Exercise >> Convert every line of the listing below into a JSON list of strings, one string per line, and omit any blank lines.

── Supplied data ──

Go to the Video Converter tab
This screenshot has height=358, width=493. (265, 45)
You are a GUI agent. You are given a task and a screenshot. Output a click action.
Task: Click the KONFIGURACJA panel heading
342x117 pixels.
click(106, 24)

───

Complete output >>
[
  "Go to the Video Converter tab",
  "This screenshot has height=358, width=493. (265, 45)",
  "You are a GUI agent. You are given a task and a screenshot. Output a click action.",
  "Task: Click the KONFIGURACJA panel heading",
  "342x117 pixels.",
  "click(106, 24)"
]